I “pizzini” con cui Binnu Provenzano esercitava la signoria mafiosa dalla latitanza sono diventati tristemente celebri. Bisogna riconoscere che, prescindendo dai contenuti riprovevoli, il genere letterario avesse una sua efficacia comunicativa: erano testi brevi, concisi, diretti e parlavano all’interlocutore senza giri di parole superflui né fronzoli. L’editore trapanese Crispino Di Girolamo si è chiesto se, con una mossa dialettica in parte ironica, non si potesse adottare il modello per veicolare messaggi esattamente opposti e ha proposto a vari esperti del settore di scrivere per una nuova Collana: “I pizzini della nomafia”.
Al
Salone internazionale del libro di Torino (14 – 18 maggio) la nuova Collana
editoriale verrà presentata giovedì 14
maggio alle ore 11,00 presso lo stand della Regione Sicilia da Elena Ciccarello
(direttrice della rivista bimestrale “La via libera”) e da Augusto Cavadi
(autore del volumetto Liberarsi dalla mafia che fa da apripista ai
successivi, tra cui Ricordati di ricordare a firma di Umberto Santino e
Andrea Cozzo).
Nel
“pizzino” di Cavadi si presenta, in poche ma incisive pagine, il ruolo che il
cittadino/la cittadina sono chiamati/e a svolgere nella più ampia strategia di
resistenza al dominio mafioso. Innanzitutto spetta ad essi/esse il compito di informarsi
(sulla base non solo delle notizie di cronaca, ma anche degli studi
scientifici di approfondimento) sulle metamorfosi delle organizzazioni
criminali, molto abili nel coniugare la persistenza secolare con
l’aggiornamento ai nuovi contesti culturali e tecnologici. Secondariamente, si
tratta di adoperare bene il diritto di voto: come non si stancava di
ribadire Paolo Borsellino, la matita sulla scheda elettorale è un’arma potente
contro le mafie e i loro complici. In terzo luogo, come
consumatori/consumatrici, abbiamo la possibilità di boicottare
l’economia sospetta e di incrementare l’imprenditoria pulita (vedi
pluridecennale azione di “Addio pizzo”). Un quarto ambito di azione riguarda le
iniziative pedagogiche mirate all’educazione delle nuove generazioni:
non solo dei quartieri popolari, ma anche delle zone benestanti dal momento che
i giovani sono “a rischio” anche se appartenenti a fasce sociali borghesi.

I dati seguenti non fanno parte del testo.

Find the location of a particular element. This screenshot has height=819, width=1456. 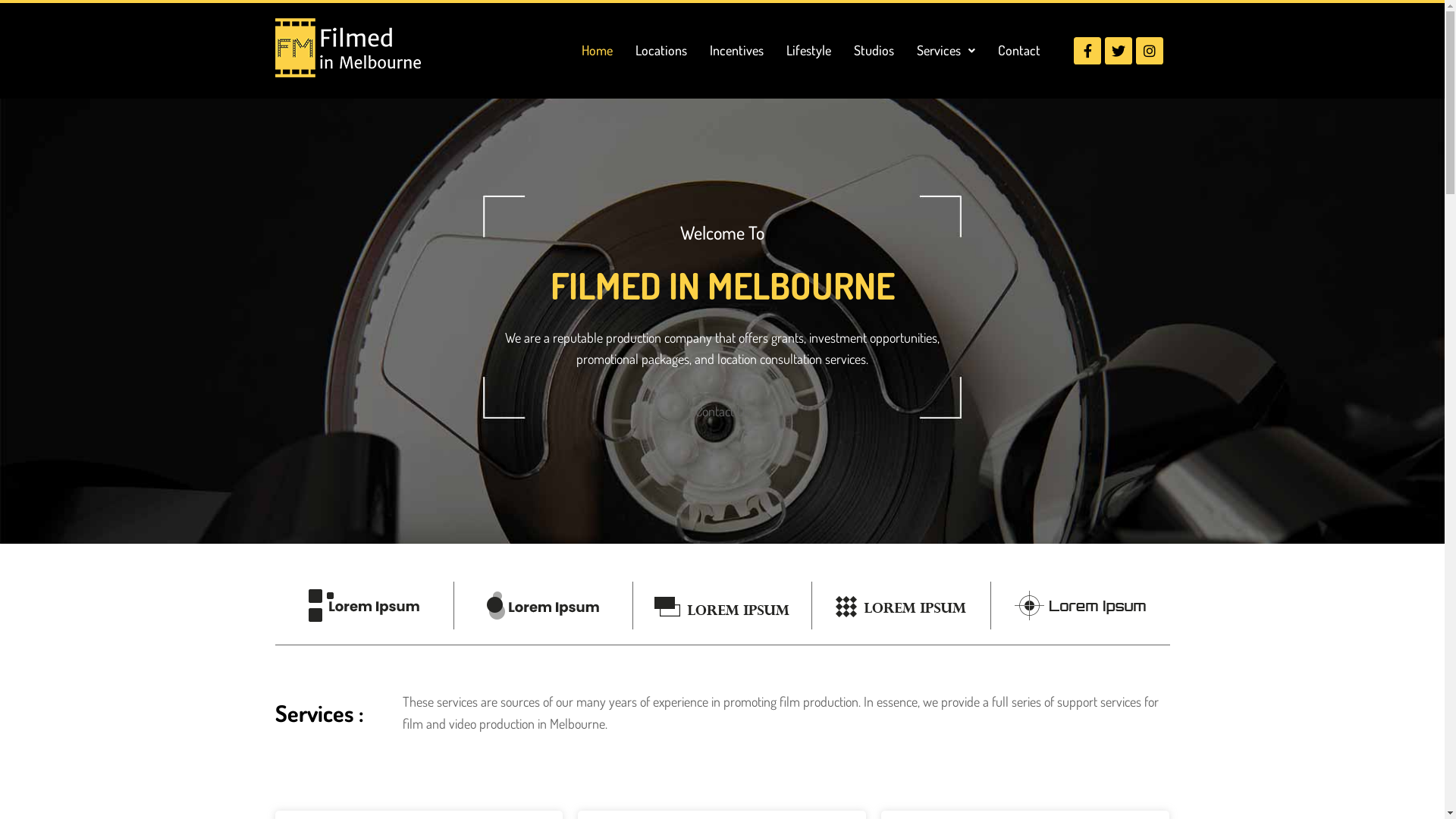

'Studios' is located at coordinates (873, 49).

Informazione, consapevolezza politica, vigilanza economica, attivismo
pedagogico sono tutti elementi che si
completano a vicenda e che richiedono impegno, rinunzie, resilienza alle
incomprensioni e alle delusioni: ecco perché sono attuabili solo all’interno di
una prospettiva etica. Chi non sceglie di trovare nella costruzione di
una “polis” più vivibile uno dei modi più solidi di dare senso alla propria
stessa vita o non si schiererà mai contro il sistema mafioso o lo farà solo
precariamente sino a quando le sue motivazioni emotive non si spegneranno.